- **To do**: The entries should be given again so that each one matches the original exactly.

══════════

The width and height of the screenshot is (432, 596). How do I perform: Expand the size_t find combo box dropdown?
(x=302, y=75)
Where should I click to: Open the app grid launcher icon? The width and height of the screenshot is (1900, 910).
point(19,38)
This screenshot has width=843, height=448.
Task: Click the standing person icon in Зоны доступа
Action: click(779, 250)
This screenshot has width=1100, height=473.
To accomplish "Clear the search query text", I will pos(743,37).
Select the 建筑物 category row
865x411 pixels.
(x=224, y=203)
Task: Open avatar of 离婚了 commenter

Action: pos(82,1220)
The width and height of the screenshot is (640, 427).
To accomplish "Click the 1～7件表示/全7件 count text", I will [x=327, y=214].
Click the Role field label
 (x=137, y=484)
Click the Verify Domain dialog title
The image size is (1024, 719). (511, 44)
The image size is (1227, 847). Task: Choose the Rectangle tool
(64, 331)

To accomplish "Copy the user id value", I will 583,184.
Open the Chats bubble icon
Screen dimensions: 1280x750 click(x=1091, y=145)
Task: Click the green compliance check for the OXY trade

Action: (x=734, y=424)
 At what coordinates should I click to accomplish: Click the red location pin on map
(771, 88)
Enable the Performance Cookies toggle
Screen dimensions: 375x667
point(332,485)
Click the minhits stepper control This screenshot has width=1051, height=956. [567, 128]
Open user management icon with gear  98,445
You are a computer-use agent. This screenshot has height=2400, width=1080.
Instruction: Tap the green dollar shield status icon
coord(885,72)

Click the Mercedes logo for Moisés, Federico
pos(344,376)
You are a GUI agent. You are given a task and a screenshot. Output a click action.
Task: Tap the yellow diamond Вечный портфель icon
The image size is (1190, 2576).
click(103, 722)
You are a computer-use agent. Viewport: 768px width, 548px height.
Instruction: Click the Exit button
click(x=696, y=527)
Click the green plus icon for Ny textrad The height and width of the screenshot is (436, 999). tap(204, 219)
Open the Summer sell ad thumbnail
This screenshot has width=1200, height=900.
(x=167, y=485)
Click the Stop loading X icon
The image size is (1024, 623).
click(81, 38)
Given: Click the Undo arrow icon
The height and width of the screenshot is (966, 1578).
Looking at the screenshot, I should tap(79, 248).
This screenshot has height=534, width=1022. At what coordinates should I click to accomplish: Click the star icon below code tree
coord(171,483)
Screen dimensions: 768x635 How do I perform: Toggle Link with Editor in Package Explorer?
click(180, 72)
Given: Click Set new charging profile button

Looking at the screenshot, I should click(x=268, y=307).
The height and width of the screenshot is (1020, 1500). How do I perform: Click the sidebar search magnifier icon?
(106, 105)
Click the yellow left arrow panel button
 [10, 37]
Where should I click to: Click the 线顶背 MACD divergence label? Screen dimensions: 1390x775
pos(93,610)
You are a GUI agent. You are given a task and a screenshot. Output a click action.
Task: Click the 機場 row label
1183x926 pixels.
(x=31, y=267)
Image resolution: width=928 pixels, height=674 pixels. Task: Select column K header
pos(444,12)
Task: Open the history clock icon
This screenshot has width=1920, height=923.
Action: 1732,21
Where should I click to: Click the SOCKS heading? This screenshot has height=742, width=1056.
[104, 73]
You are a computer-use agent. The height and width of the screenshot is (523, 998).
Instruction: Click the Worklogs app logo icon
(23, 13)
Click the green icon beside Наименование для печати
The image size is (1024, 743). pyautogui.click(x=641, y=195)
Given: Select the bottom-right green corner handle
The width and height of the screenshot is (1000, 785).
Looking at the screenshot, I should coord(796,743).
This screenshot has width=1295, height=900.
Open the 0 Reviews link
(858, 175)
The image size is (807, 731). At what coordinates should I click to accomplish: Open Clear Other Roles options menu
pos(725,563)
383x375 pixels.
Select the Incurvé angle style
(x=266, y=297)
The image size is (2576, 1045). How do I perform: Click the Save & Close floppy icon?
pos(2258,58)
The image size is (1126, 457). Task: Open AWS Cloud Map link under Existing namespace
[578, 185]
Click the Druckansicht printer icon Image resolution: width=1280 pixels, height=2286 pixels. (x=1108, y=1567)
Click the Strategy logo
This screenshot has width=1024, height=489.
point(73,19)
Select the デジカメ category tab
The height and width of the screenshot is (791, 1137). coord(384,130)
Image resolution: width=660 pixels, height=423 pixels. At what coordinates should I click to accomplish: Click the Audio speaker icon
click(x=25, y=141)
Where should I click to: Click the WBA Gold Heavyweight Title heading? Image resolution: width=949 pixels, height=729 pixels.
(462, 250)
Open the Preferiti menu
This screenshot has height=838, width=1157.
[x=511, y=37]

══════════

- **Written reply**:
The width and height of the screenshot is (432, 596). How do I perform: Expand the size_t find combo box dropdown?
(x=302, y=75)
Where should I click to: Open the app grid launcher icon? The width and height of the screenshot is (1900, 910).
point(19,38)
This screenshot has width=843, height=448.
Task: Click the standing person icon in Зоны доступа
Action: click(779, 250)
This screenshot has width=1100, height=473.
To accomplish "Clear the search query text", I will pos(743,37).
Select the 建筑物 category row
865x411 pixels.
(x=224, y=203)
Task: Open avatar of 离婚了 commenter

Action: pos(82,1220)
The width and height of the screenshot is (640, 427).
To accomplish "Click the 1～7件表示/全7件 count text", I will [x=327, y=214].
Click the Role field label
 (x=137, y=484)
Click the Verify Domain dialog title
The image size is (1024, 719). (511, 44)
The image size is (1227, 847). Task: Choose the Rectangle tool
(64, 331)

To accomplish "Copy the user id value", I will 583,184.
Open the Chats bubble icon
Screen dimensions: 1280x750 click(x=1091, y=145)
Task: Click the green compliance check for the OXY trade

Action: (x=734, y=424)
 At what coordinates should I click to accomplish: Click the red location pin on map
(771, 88)
Enable the Performance Cookies toggle
Screen dimensions: 375x667
point(332,485)
Click the minhits stepper control This screenshot has width=1051, height=956. [567, 128]
Open user management icon with gear  98,445
You are a computer-use agent. This screenshot has height=2400, width=1080.
Instruction: Tap the green dollar shield status icon
coord(885,72)

Click the Mercedes logo for Moisés, Federico
pos(344,376)
You are a GUI agent. You are given a task and a screenshot. Output a click action.
Task: Tap the yellow diamond Вечный портфель icon
The image size is (1190, 2576).
click(103, 722)
You are a computer-use agent. Viewport: 768px width, 548px height.
Instruction: Click the Exit button
click(x=696, y=527)
Click the green plus icon for Ny textrad The height and width of the screenshot is (436, 999). tap(204, 219)
Open the Summer sell ad thumbnail
This screenshot has width=1200, height=900.
(x=167, y=485)
Click the Stop loading X icon
The image size is (1024, 623).
click(81, 38)
Given: Click the Undo arrow icon
The height and width of the screenshot is (966, 1578).
Looking at the screenshot, I should tap(79, 248).
This screenshot has height=534, width=1022. At what coordinates should I click to accomplish: Click the star icon below code tree
coord(171,483)
Screen dimensions: 768x635 How do I perform: Toggle Link with Editor in Package Explorer?
click(180, 72)
Given: Click Set new charging profile button

Looking at the screenshot, I should click(x=268, y=307).
The height and width of the screenshot is (1020, 1500). How do I perform: Click the sidebar search magnifier icon?
(106, 105)
Click the yellow left arrow panel button
 [10, 37]
Where should I click to: Click the 线顶背 MACD divergence label? Screen dimensions: 1390x775
pos(93,610)
You are a GUI agent. You are given a task and a screenshot. Output a click action.
Task: Click the 機場 row label
1183x926 pixels.
(x=31, y=267)
Image resolution: width=928 pixels, height=674 pixels. Task: Select column K header
pos(444,12)
Task: Open the history clock icon
This screenshot has width=1920, height=923.
Action: 1732,21
Where should I click to: Click the SOCKS heading? This screenshot has height=742, width=1056.
[104, 73]
You are a computer-use agent. The height and width of the screenshot is (523, 998).
Instruction: Click the Worklogs app logo icon
(23, 13)
Click the green icon beside Наименование для печати
The image size is (1024, 743). pyautogui.click(x=641, y=195)
Given: Select the bottom-right green corner handle
The width and height of the screenshot is (1000, 785).
Looking at the screenshot, I should coord(796,743).
This screenshot has width=1295, height=900.
Open the 0 Reviews link
(858, 175)
The image size is (807, 731). At what coordinates should I click to accomplish: Open Clear Other Roles options menu
pos(725,563)
383x375 pixels.
Select the Incurvé angle style
(x=266, y=297)
The image size is (2576, 1045). How do I perform: Click the Save & Close floppy icon?
pos(2258,58)
The image size is (1126, 457). Task: Open AWS Cloud Map link under Existing namespace
[578, 185]
Click the Druckansicht printer icon Image resolution: width=1280 pixels, height=2286 pixels. (x=1108, y=1567)
Click the Strategy logo
This screenshot has width=1024, height=489.
point(73,19)
Select the デジカメ category tab
The height and width of the screenshot is (791, 1137). coord(384,130)
Image resolution: width=660 pixels, height=423 pixels. At what coordinates should I click to accomplish: Click the Audio speaker icon
click(x=25, y=141)
Where should I click to: Click the WBA Gold Heavyweight Title heading? Image resolution: width=949 pixels, height=729 pixels.
(462, 250)
Open the Preferiti menu
This screenshot has height=838, width=1157.
[x=511, y=37]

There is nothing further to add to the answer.